I began writing this story after three readers responded to Blindsided By Grief by telling me they have given up hope. My heart aches for them because I know what it’s like to feel desperate and helpless. I’m also worried that I inadvertently made them feel worse. What I should have written was “I will never, never, never again give up trying to feel better.” Because I have given up before. My hopelessness multiplied already terrible physical symptoms to the point that they became nearly unbearable.

I don’t see my determination to never again give up as a sign of some superhuman strength. When my options came down to die, live in misery, or believe in a better future, the latter felt like my only reasonable option. If I stop trying to get better, I stop wanting to live. I will do everything I can to avoid feeling that way ever again. I must believe in the possibility of a better future—and that it’s my job to find the most effective treatment for me—to keep the helplessness and hopelessness at bay.
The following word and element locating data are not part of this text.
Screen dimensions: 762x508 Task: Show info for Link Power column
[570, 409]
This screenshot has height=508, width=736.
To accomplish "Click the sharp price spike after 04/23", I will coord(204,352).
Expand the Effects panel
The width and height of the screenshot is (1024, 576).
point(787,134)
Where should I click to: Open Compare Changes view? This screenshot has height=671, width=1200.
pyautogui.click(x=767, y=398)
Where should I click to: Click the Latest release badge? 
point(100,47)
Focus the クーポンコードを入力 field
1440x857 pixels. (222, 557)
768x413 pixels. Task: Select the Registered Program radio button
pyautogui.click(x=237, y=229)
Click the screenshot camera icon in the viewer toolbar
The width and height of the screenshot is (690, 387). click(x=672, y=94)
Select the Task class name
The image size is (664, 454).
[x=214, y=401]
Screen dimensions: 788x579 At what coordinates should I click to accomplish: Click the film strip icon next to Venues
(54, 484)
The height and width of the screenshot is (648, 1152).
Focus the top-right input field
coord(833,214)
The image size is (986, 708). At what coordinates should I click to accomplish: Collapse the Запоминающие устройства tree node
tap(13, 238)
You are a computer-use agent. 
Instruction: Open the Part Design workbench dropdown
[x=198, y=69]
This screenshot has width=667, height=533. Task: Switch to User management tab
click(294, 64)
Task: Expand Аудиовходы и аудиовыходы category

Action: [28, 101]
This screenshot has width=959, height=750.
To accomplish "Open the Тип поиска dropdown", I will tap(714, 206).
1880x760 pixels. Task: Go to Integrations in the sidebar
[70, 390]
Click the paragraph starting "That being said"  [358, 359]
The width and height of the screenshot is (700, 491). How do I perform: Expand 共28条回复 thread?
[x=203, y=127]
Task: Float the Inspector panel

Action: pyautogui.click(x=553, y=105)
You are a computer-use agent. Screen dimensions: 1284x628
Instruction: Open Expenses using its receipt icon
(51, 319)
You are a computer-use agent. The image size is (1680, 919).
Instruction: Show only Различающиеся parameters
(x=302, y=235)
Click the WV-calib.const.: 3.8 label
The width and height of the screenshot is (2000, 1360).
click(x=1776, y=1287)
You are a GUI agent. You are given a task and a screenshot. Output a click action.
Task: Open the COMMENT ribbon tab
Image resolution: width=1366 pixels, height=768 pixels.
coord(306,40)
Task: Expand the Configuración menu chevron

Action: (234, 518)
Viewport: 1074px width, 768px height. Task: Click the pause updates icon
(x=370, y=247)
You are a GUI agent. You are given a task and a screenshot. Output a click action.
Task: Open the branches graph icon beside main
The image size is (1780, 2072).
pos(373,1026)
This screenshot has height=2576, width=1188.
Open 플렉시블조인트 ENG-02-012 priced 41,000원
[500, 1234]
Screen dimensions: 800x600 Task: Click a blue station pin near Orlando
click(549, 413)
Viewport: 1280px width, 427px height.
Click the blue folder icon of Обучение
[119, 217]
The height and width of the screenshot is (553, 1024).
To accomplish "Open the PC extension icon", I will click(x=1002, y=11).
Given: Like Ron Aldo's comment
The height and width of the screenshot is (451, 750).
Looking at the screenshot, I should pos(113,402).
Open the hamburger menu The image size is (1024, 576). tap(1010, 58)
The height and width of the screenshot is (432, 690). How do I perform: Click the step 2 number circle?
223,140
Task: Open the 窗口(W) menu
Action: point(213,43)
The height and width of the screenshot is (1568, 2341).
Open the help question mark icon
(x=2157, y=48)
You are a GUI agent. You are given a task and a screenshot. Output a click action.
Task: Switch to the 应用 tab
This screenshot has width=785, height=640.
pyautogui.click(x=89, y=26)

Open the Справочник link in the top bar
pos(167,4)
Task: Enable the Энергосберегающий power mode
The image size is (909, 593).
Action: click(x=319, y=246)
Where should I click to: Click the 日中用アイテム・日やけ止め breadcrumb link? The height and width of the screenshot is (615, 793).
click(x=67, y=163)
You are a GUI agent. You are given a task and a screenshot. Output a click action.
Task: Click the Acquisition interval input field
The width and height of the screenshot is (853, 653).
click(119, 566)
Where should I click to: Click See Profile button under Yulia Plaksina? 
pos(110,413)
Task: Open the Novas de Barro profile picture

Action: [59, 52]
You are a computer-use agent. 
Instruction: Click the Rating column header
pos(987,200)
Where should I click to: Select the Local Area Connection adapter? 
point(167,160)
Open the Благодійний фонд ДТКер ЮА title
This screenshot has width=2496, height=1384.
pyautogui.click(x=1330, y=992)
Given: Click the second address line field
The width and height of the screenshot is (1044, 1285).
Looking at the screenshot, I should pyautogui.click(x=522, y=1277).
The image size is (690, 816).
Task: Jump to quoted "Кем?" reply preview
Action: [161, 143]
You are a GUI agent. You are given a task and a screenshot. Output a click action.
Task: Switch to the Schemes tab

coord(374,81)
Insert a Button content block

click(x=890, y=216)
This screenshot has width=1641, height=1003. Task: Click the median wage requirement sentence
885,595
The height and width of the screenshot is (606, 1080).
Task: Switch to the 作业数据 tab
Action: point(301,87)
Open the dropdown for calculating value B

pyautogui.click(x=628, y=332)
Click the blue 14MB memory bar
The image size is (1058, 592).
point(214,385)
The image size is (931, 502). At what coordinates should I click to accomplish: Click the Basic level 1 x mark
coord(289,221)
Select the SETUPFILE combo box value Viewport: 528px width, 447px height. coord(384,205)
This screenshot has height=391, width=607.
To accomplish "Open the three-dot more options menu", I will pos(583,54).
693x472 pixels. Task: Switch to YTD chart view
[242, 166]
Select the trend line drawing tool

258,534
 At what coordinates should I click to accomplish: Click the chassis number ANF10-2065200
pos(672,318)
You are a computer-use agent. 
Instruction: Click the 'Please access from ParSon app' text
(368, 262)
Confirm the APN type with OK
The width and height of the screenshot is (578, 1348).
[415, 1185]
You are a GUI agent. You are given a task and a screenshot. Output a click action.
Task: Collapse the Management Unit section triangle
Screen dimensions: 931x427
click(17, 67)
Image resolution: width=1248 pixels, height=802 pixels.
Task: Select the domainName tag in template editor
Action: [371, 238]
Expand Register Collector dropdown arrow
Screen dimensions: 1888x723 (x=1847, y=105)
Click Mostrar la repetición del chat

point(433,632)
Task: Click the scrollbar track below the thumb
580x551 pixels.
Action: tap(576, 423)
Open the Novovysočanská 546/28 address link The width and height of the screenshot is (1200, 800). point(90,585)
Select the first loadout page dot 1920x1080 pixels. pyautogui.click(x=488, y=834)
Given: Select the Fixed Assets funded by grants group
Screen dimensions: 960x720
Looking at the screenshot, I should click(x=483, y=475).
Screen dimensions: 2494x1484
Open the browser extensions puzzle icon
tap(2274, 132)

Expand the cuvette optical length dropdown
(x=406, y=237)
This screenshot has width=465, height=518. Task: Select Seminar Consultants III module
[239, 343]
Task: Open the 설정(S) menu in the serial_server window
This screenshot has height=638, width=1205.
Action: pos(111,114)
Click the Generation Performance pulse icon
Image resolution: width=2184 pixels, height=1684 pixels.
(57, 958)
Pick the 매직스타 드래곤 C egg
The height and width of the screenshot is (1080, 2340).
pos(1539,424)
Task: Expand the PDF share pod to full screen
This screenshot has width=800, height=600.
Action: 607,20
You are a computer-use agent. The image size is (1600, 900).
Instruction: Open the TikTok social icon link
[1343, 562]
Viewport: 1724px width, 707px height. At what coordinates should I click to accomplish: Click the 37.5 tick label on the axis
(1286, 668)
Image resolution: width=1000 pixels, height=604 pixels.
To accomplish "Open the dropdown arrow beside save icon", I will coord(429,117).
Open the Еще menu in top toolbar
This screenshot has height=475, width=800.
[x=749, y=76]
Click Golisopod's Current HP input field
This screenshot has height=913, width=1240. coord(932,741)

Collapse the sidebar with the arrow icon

I did not realize until today what a pivotal role my former headache specialist played in my loss of hope. I have never faulted him before. He was truly sorry he could not help. But he didn’t say *he* was out of ideas, he told me that nothing existed that could help me. He told me to hang on until science caught up with me. It’s as if he took lessons in how to destroy a patient’s spirit. And to think that I found relief three years later with cyproheptadine, one of the oldest migraine preventives available.

Telling someone else to have hope won’t automatically instill it in them. Instead, I’m sharing my story to show that it’s possible to find hope again even when it feels lost for good. For me, hope came back even stronger and more realistic than it was before. Sometimes hope doesn’t feel like enough, sometimes it feels like the despair will gobble me up. But most of the time, it’s a life preserver that I cling to so I won’t drown.